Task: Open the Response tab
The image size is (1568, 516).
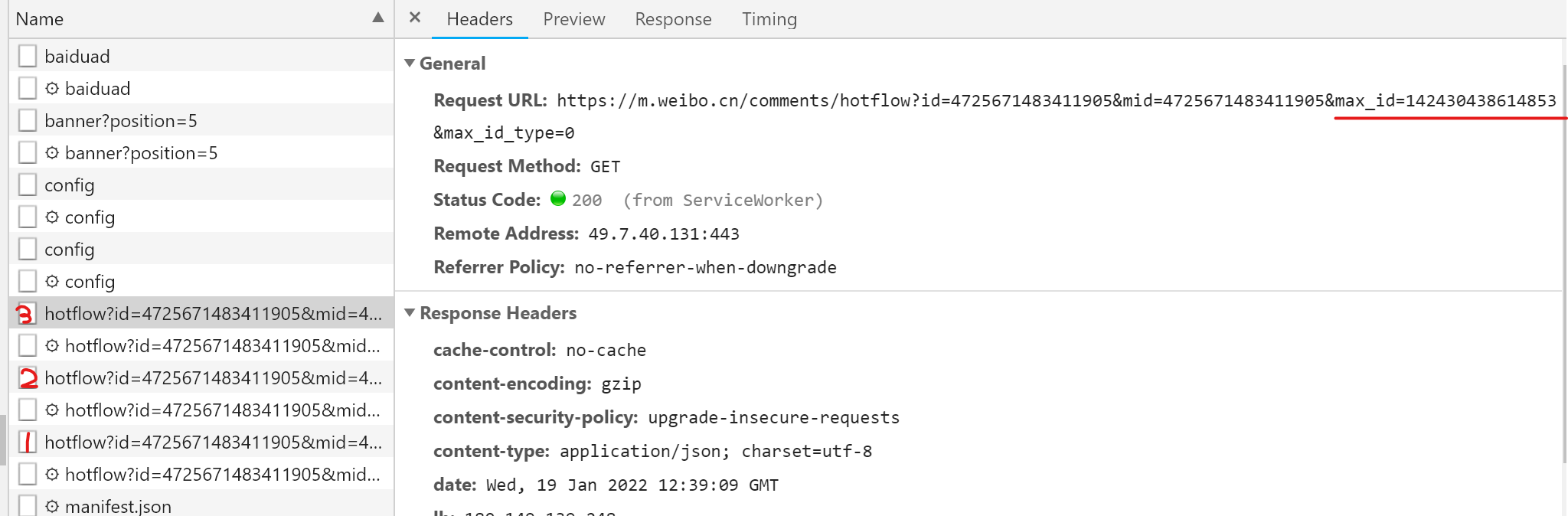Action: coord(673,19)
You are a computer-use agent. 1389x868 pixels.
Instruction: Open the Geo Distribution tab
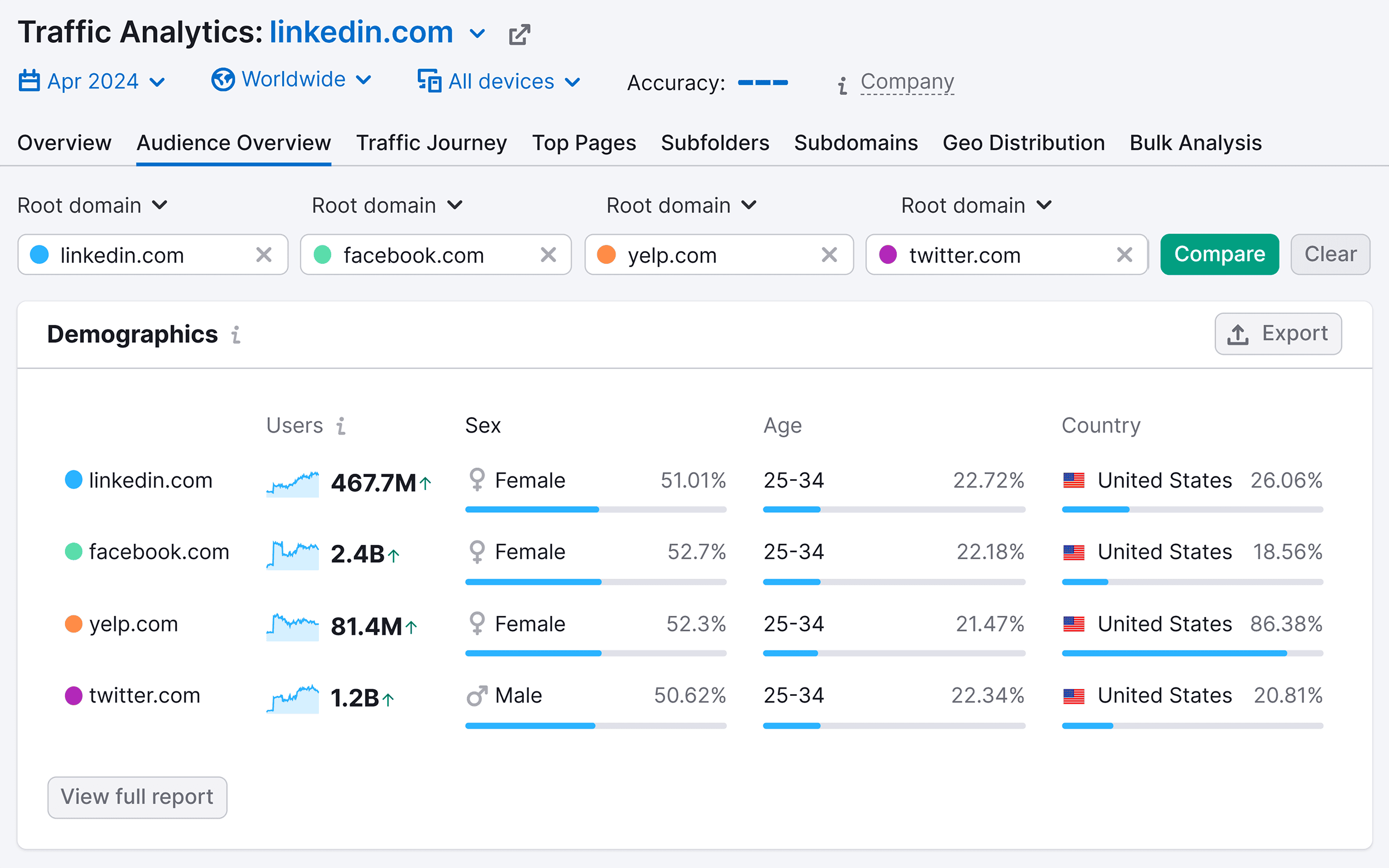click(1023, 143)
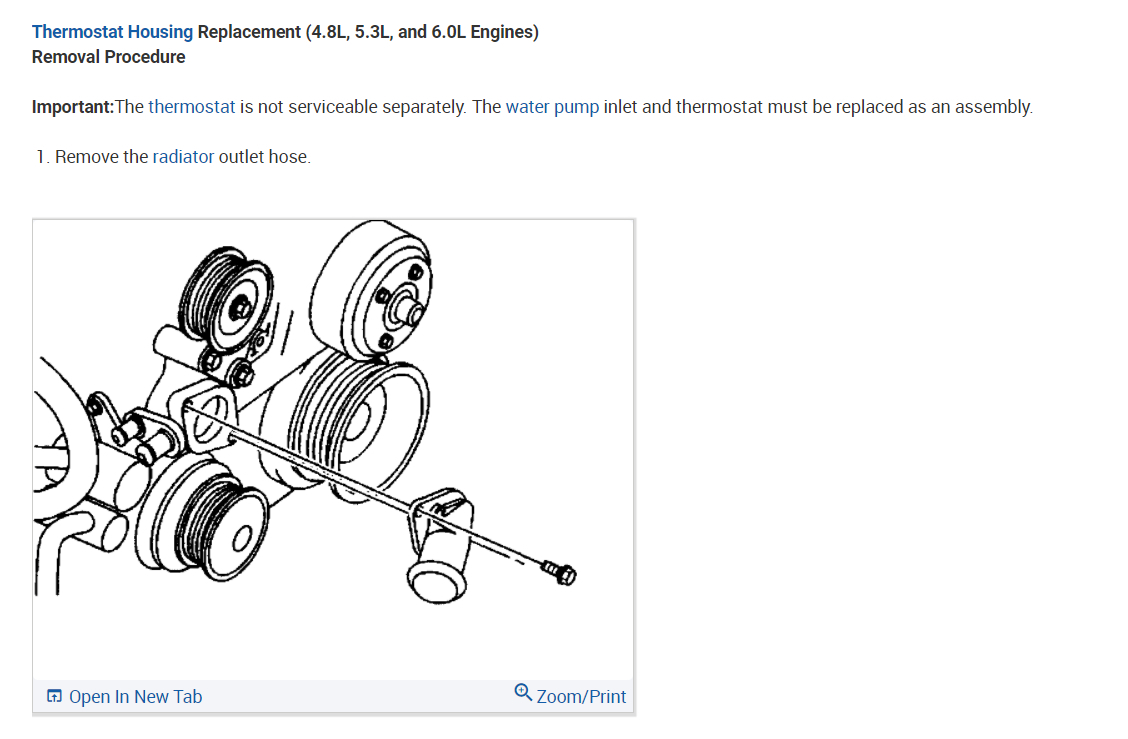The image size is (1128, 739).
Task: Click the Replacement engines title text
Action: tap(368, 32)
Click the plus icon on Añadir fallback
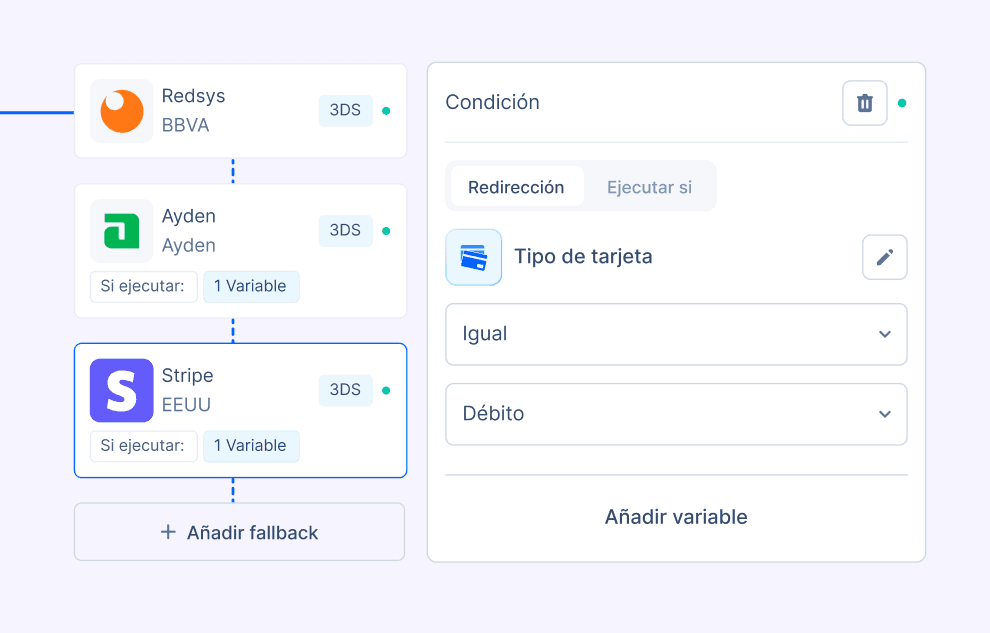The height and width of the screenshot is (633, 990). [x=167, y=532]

▬▬▬▬▬▬▬▬▬▬

Task statement
Format all of the lines above as a JSON list of strings, with one string per line and blank lines skipped. Leave the pictures out.

Completed task
[
  "Task: Open the Response tab",
  "The image size is (1568, 516).",
  "Action: coord(673,19)",
  "You are a computer-use agent. 1389x868 pixels.",
  "Instruction: Open the Geo Distribution tab",
  "click(1023, 143)",
  "The image size is (1128, 739).",
  "Task: Click the Replacement engines title text",
  "Action: tap(368, 32)",
  "Click the plus icon on Añadir fallback",
  "The height and width of the screenshot is (633, 990). [x=167, y=532]"
]